The Division is highly pro-active in developing collaborations with other Departments and Divisions, both in basic sciences and clinical sciences, to widen the utility of imaging for maximum patient benefit and innovation. This has lead to a strong focus on application in cardiovascular disease and cancer. There is a close and vital relationship in our work between problem solving in clinical and biomedical application areas and methodological research in the basic disciplines.
We are working together to develop innovative applications of imaging, especially Magnetic Resonance Imaging (MRI), X-ray, Positron Emission Tomography (PET), gamma imaging (Single Photon Emission Computed Tomography (SPECT)) and Ultrasound (US). We place high priority on rapid translation into the clinic for earliest patient benefit.

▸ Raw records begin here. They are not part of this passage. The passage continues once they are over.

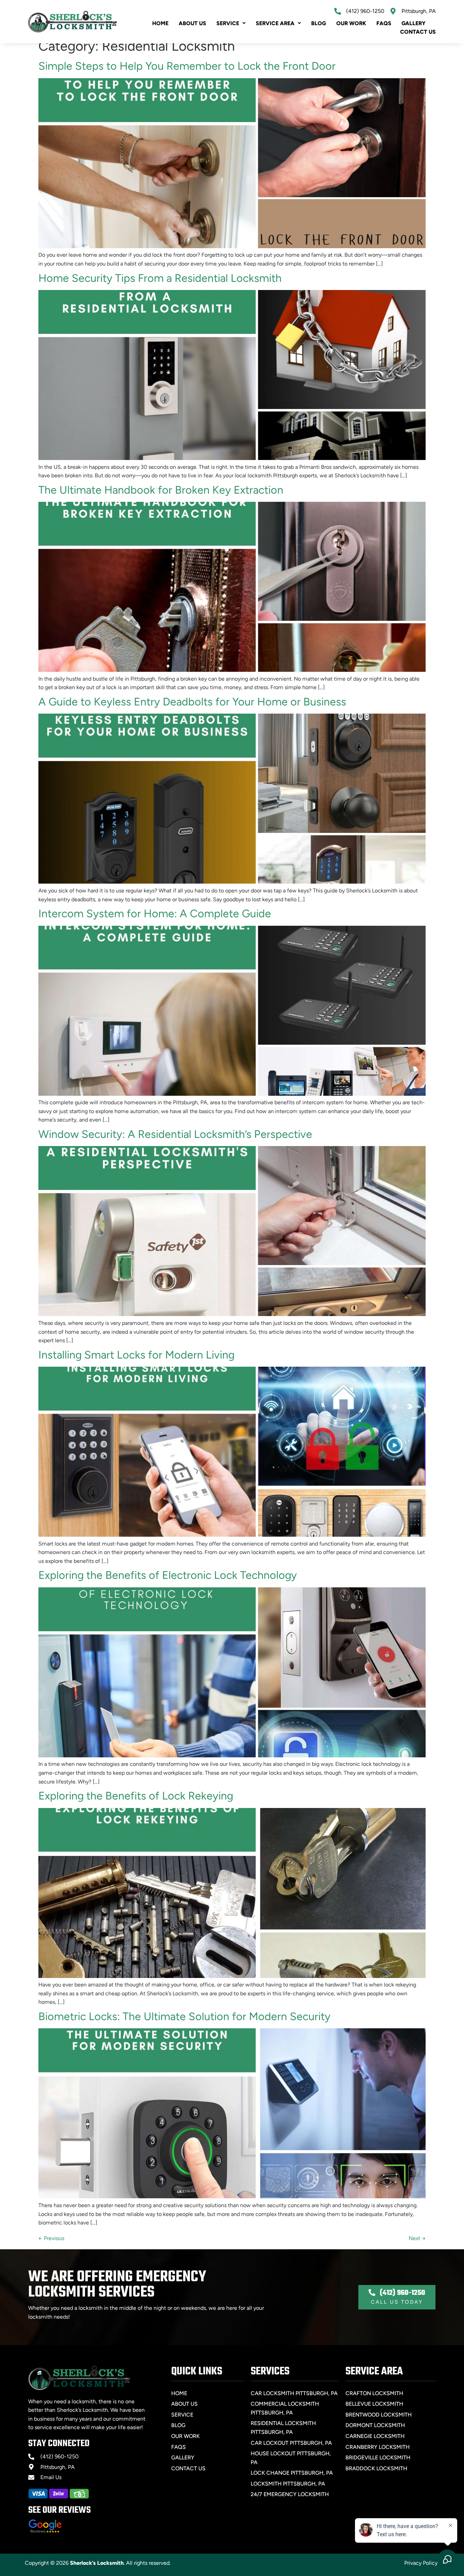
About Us (192, 23)
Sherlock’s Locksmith (97, 2563)
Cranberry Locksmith (377, 2447)
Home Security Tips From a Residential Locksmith (160, 278)
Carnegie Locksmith (375, 2436)
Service (227, 23)
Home (160, 23)
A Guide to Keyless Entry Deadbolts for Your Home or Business (192, 701)
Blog (318, 23)
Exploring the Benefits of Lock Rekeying (135, 1795)
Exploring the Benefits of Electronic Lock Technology (167, 1575)
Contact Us (418, 32)
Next (417, 2238)
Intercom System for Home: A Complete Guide (154, 913)
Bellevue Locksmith (374, 2404)
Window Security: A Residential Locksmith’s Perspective (175, 1134)
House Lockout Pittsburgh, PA (291, 2458)
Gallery (413, 23)
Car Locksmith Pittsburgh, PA (294, 2393)
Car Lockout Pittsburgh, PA (291, 2443)
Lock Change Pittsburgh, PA (292, 2473)
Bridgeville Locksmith (377, 2457)
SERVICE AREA (275, 23)
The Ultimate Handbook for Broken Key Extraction (160, 489)
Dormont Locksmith (375, 2425)
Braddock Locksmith (376, 2468)
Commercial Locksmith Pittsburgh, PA (285, 2408)
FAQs (383, 23)
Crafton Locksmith (374, 2393)
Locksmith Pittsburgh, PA (288, 2483)
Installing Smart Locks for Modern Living (136, 1354)
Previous (51, 2238)
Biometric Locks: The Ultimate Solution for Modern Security (184, 2016)
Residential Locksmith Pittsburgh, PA (283, 2427)
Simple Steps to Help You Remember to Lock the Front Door (187, 65)
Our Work (351, 23)
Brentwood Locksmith (378, 2414)
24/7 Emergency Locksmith (290, 2494)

We have strong links with large imaging equipment manufacturers and the pharmaceutical industry, as well as SMEs and university start-ups developing devices and computational methods. Links with our partner NHS trusts (GSTT, KCH and SLaM) are of increasing importance to foster translational research and so improve patient care and have been greatly strengthened with the creation of King’s Health Partners, our Academic Health Sciences Centre. Translational research is not a one-way street from research to product to healthcare, but rather a network of dialogues and interactions between partners in these three sectors. Over the past 20 years we have built up a critical mass of basic science and clinical research with an outward-looking approach that engenders such dialogues in a way that would not be possible in a less integrated setting.
By providing the infrastructure and expertise for true translational research we are uniquely situated to answer questions in biology, physiology and pathophysiology, to develop new imaging techniques, contrast agents and computational models, to perform large scale clinical trials and offer resulting new techniques for clinical applications.